### TASK INSTRUCTIONS
Repeat the listing below in full.

### PROVIDED MATERIAL
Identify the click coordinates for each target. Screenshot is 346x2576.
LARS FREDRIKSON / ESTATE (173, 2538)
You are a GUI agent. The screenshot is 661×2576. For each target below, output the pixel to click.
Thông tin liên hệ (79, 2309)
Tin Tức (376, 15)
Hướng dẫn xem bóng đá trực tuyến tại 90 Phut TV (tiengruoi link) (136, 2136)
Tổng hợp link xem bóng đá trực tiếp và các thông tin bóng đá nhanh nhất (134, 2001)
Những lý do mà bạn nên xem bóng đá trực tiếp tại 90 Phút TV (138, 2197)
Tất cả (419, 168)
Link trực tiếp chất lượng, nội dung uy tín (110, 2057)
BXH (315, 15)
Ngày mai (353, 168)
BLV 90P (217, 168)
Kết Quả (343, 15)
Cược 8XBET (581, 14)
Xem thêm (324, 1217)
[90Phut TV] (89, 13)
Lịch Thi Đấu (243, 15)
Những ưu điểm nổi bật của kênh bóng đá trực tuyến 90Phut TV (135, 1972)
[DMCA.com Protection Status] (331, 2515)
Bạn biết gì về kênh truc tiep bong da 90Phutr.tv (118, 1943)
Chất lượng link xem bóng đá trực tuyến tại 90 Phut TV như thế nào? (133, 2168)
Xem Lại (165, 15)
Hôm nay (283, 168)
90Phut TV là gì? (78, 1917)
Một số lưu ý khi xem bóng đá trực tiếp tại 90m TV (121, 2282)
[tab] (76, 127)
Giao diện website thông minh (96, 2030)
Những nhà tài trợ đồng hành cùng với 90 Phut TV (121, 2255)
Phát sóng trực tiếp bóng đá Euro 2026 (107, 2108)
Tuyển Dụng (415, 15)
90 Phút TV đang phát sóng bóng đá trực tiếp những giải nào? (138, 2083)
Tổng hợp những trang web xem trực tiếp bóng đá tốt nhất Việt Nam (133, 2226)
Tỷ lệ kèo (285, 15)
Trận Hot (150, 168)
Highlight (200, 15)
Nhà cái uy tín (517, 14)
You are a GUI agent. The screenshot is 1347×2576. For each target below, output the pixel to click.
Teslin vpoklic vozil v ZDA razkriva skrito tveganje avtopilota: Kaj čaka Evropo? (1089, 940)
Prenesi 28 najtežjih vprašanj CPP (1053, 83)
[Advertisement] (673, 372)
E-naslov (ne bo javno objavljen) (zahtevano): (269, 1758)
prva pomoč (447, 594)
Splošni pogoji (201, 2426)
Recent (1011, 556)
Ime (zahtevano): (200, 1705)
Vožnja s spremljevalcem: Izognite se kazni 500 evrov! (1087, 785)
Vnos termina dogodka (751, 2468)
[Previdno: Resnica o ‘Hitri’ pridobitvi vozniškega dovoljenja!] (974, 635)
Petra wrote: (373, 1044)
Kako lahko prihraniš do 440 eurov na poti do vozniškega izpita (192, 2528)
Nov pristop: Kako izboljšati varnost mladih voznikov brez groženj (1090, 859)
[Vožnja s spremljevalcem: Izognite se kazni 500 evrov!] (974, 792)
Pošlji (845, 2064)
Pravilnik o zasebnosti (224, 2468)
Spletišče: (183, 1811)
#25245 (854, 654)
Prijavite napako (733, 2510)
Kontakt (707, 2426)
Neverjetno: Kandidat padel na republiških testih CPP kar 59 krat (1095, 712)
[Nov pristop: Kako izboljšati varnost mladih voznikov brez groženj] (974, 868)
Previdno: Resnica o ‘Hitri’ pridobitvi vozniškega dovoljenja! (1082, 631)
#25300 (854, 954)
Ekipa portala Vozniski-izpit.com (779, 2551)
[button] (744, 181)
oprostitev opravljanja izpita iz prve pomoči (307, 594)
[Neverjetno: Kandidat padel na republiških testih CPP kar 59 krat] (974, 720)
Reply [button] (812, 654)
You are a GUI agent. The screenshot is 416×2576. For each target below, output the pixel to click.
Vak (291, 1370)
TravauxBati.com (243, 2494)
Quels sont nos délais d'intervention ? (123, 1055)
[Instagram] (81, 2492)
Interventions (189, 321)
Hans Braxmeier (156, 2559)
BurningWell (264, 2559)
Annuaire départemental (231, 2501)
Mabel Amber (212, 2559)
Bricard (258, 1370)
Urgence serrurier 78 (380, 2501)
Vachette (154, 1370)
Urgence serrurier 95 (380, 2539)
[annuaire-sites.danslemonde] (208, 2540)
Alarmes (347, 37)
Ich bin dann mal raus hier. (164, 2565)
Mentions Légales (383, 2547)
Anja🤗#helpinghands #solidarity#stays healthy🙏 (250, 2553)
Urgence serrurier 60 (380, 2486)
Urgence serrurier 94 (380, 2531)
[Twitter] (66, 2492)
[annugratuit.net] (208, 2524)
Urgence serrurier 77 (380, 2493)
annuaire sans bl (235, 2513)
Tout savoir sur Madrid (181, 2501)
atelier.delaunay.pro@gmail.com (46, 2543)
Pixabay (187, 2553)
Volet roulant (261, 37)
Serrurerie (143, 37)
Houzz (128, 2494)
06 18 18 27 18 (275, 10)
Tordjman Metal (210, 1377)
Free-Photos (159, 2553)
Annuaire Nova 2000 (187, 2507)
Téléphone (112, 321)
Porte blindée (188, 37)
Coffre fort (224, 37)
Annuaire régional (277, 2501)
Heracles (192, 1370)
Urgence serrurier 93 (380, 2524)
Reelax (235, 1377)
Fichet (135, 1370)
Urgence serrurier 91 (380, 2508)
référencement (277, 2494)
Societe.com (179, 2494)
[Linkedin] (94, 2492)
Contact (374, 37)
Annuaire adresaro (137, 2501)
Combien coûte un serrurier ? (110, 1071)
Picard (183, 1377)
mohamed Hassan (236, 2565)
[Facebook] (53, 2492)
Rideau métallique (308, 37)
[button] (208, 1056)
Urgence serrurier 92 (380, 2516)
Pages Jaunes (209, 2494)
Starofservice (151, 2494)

### EXERCISE SOLUTION
Identify the click coordinates for each target. Screenshot is 346x2576.
LARS FREDRIKSON / ESTATE (173, 2538)
You are a GUI agent. The screenshot is 661×2576. For each target below, output the pixel to click.
Thông tin liên hệ (79, 2309)
Tin Tức (376, 15)
Hướng dẫn xem bóng đá trực tuyến tại 90 Phut TV (tiengruoi link) (136, 2136)
Tổng hợp link xem bóng đá trực tiếp và các thông tin bóng đá nhanh nhất (134, 2001)
Những lý do mà bạn nên xem bóng đá trực tiếp tại 90 Phút TV (138, 2197)
Tất cả (419, 168)
Link trực tiếp chất lượng, nội dung uy tín (110, 2057)
BXH (315, 15)
Ngày mai (353, 168)
BLV 90P (217, 168)
Kết Quả (343, 15)
Cược 8XBET (581, 14)
Xem thêm (324, 1217)
[90Phut TV] (89, 13)
Lịch Thi Đấu (243, 15)
Những ưu điểm nổi bật của kênh bóng đá trực tuyến 90Phut TV (135, 1972)
[DMCA.com Protection Status] (331, 2515)
Bạn biết gì về kênh truc tiep bong da 90Phutr.tv (118, 1943)
Chất lượng link xem bóng đá trực tuyến tại 90 Phut TV như thế nào? (133, 2168)
Xem Lại (165, 15)
Hôm nay (283, 168)
90Phut TV là gì? (78, 1917)
Một số lưu ý khi xem bóng đá trực tiếp tại 90m TV (121, 2282)
[tab] (76, 127)
Giao diện website thông minh (96, 2030)
Những nhà tài trợ đồng hành cùng với 90 Phut TV (121, 2255)
Phát sóng trực tiếp bóng đá Euro 2026 (107, 2108)
Tuyển Dụng (415, 15)
90 Phút TV đang phát sóng bóng đá trực tiếp những giải nào? (138, 2083)
Tổng hợp những trang web xem trực tiếp bóng đá tốt nhất Việt Nam (133, 2226)
Tỷ lệ kèo (285, 15)
Trận Hot (150, 168)
Highlight (200, 15)
Nhà cái uy tín (517, 14)
You are a GUI agent. The screenshot is 1347×2576. For each target below, output the pixel to click.
Teslin vpoklic vozil v ZDA razkriva skrito tveganje avtopilota: Kaj čaka Evropo? (1089, 940)
Prenesi 28 najtežjih vprašanj CPP (1053, 83)
[Advertisement] (673, 372)
E-naslov (ne bo javno objavljen) (zahtevano): (269, 1758)
prva pomoč (447, 594)
Splošni pogoji (201, 2426)
Recent (1011, 556)
Ime (zahtevano): (200, 1705)
Vožnja s spremljevalcem: Izognite se kazni 500 evrov! (1087, 785)
Vnos termina dogodka (751, 2468)
[Previdno: Resnica o ‘Hitri’ pridobitvi vozniškega dovoljenja!] (974, 635)
Petra wrote: (373, 1044)
Kako lahko prihraniš do 440 eurov na poti do vozniškega izpita (192, 2528)
Nov pristop: Kako izboljšati varnost mladih voznikov brez groženj (1090, 859)
[Vožnja s spremljevalcem: Izognite se kazni 500 evrov!] (974, 792)
Pošlji (845, 2064)
Pravilnik o zasebnosti (224, 2468)
Spletišče: (183, 1811)
#25245 (854, 654)
Prijavite napako (733, 2510)
Kontakt (707, 2426)
Neverjetno: Kandidat padel na republiških testih CPP kar 59 krat (1095, 712)
[Nov pristop: Kako izboljšati varnost mladih voznikov brez groženj] (974, 868)
Previdno: Resnica o ‘Hitri’ pridobitvi vozniškega dovoljenja! (1082, 631)
#25300 (854, 954)
Ekipa portala Vozniski-izpit.com (779, 2551)
[button] (744, 181)
oprostitev opravljanja izpita iz prve pomoči (307, 594)
[Neverjetno: Kandidat padel na republiških testih CPP kar 59 krat] (974, 720)
Reply [button] (812, 654)
You are a GUI agent. The screenshot is 416×2576. For each target below, output the pixel to click.
Vak (291, 1370)
TravauxBati.com (243, 2494)
Quels sont nos délais d'intervention ? (123, 1055)
[Instagram] (81, 2492)
Interventions (189, 321)
Hans Braxmeier (156, 2559)
BurningWell (264, 2559)
Annuaire départemental (231, 2501)
Mabel Amber (212, 2559)
Bricard (258, 1370)
Urgence serrurier 78 (380, 2501)
Vachette (154, 1370)
Urgence serrurier 95 (380, 2539)
[annuaire-sites.danslemonde] (208, 2540)
Alarmes (347, 37)
Ich bin dann mal raus hier. (164, 2565)
Mentions Légales (383, 2547)
Anja🤗#helpinghands #solidarity#stays healthy🙏 (250, 2553)
Urgence serrurier 60 (380, 2486)
Urgence serrurier 94 (380, 2531)
[Twitter] (66, 2492)
[annugratuit.net] (208, 2524)
Urgence serrurier 77 (380, 2493)
annuaire sans bl (235, 2513)
Tout savoir sur Madrid (181, 2501)
atelier.delaunay.pro@gmail.com (46, 2543)
Pixabay (187, 2553)
Volet roulant (261, 37)
Serrurerie (143, 37)
Houzz (128, 2494)
06 18 18 27 18 (275, 10)
Tordjman Metal (210, 1377)
Free-Photos (159, 2553)
Annuaire Nova 2000 (187, 2507)
Téléphone (112, 321)
Porte blindée (188, 37)
Coffre fort (224, 37)
Annuaire régional (277, 2501)
Heracles (192, 1370)
Urgence serrurier 93 (380, 2524)
Reelax (235, 1377)
Fichet (135, 1370)
Urgence serrurier 91 (380, 2508)
référencement (277, 2494)
Societe.com (179, 2494)
[Linkedin] (94, 2492)
Contact (374, 37)
Annuaire adresaro (137, 2501)
Combien coûte un serrurier ? (110, 1071)
Picard (183, 1377)
mohamed Hassan (236, 2565)
[Facebook] (53, 2492)
Rideau métallique (308, 37)
[button] (208, 1056)
Urgence serrurier 92 (380, 2516)
Pages Jaunes (209, 2494)
Starofservice (151, 2494)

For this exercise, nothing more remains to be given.